Beware of big, abstract nouns. This one has become a cipher for almost everything and nothing. I have no problem with art and drama departments talking about creativity but why does creativity have to be injected into all education. Creative people tend to struggle somewhat at school where academic subjects and exams brand them as failures. When it comes to creativity, my own view is that the music, drama and other creative skills my own offspring have gained, have mostly been acquired outside of school.
I have some sympathy with this one, as critical thinking is sometimes well taught in good schools and universities, but it needs high quality teaching and the whole curriculum and system of assessment needs to adjust to this need. However, as Arun has shown, there is evidence that in our Universities, this is not happening. Arun (2011), in a study they tracked a nationally representative sample of more than 2,000 students who entered 24 four-year colleges, showed that Universities were failing badly on the three skills they studied; critical thinking, complex reasoning and communications. This research, along with similar evidence, is laid out in their book Academically Adrift.
Across the world young people have collaborated on Blogs, Twitter, Facebook and Youtube to bring about change. Not one of them has been on a digital literacy course. And, in any case, who are these older teachers who know enough about digital literacy to teach these young people? And how do they teach it – through collaborative, communication on media using social media – NO. By and large this stuff is shunned in schools. We learn digital literacy by doing, largely outside of academe. To be frank, it’s not something they know much about.

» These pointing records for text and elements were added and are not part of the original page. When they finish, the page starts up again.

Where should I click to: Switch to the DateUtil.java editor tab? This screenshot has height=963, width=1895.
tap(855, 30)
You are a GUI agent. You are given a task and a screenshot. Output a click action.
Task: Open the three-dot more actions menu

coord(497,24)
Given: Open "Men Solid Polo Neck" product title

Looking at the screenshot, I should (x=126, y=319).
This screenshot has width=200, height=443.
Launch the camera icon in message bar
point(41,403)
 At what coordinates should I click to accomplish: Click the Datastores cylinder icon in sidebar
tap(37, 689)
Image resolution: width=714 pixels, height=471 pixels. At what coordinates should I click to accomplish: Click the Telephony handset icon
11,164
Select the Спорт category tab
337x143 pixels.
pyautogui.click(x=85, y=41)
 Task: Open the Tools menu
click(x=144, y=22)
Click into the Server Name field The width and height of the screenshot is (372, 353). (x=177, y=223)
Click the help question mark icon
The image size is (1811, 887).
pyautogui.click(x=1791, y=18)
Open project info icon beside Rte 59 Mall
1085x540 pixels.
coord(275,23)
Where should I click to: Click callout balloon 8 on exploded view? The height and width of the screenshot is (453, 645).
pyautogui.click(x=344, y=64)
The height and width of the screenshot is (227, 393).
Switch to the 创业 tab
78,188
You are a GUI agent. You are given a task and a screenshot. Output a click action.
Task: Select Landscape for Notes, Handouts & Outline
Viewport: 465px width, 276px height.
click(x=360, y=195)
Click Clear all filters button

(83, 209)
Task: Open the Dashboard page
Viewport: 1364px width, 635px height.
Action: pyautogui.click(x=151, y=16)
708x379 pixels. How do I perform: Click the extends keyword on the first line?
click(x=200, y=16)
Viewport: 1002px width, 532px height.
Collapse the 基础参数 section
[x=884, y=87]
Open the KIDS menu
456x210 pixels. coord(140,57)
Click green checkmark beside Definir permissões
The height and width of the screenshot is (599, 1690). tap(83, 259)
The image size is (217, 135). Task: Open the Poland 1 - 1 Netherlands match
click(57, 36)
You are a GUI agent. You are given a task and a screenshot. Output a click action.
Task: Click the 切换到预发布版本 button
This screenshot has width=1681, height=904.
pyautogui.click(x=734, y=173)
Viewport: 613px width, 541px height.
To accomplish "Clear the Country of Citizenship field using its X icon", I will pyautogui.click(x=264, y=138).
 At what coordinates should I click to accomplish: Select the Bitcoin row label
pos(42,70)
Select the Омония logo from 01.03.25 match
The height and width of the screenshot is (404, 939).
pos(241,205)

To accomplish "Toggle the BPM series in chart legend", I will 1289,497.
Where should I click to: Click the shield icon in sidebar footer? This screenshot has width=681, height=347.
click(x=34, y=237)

Beneath all this, is there just a rather old, top-down, command and control idea – that we know what’s best for them? Isn’t it just the old master-pupil model dressed up in new clothes? In this case, I suspect they know better. There’s a brazen conceit here, that educators know with certainty that these are the chosen skills for the next 100 years. Are we simply fetishising the skills of the current management class? Was there a sudden break between these skills in the last compared to this century? No. What’s changed is the need to understand the wider range of possible communication channels. This comes through mass adoption and practice, not formal school and university. It is an illusion that these skills were ever, or even can be, taught at school. Teachers have enough on their plate without being given this burden. I’ve seen no evidence that teachers have the disposition, or training, to teach these skills. In fact, in universities, I’d argue that smart, highly analytic, research-driven academics tend, in my experience, often to have low skills in these areas. , formal environment is not the answer. Pushing rounded, sophisticated, informal skills into a square, subject-defined environment is not the answer. Surely it’s our schools and universities, not young people, who need to be dragged into the 21st century.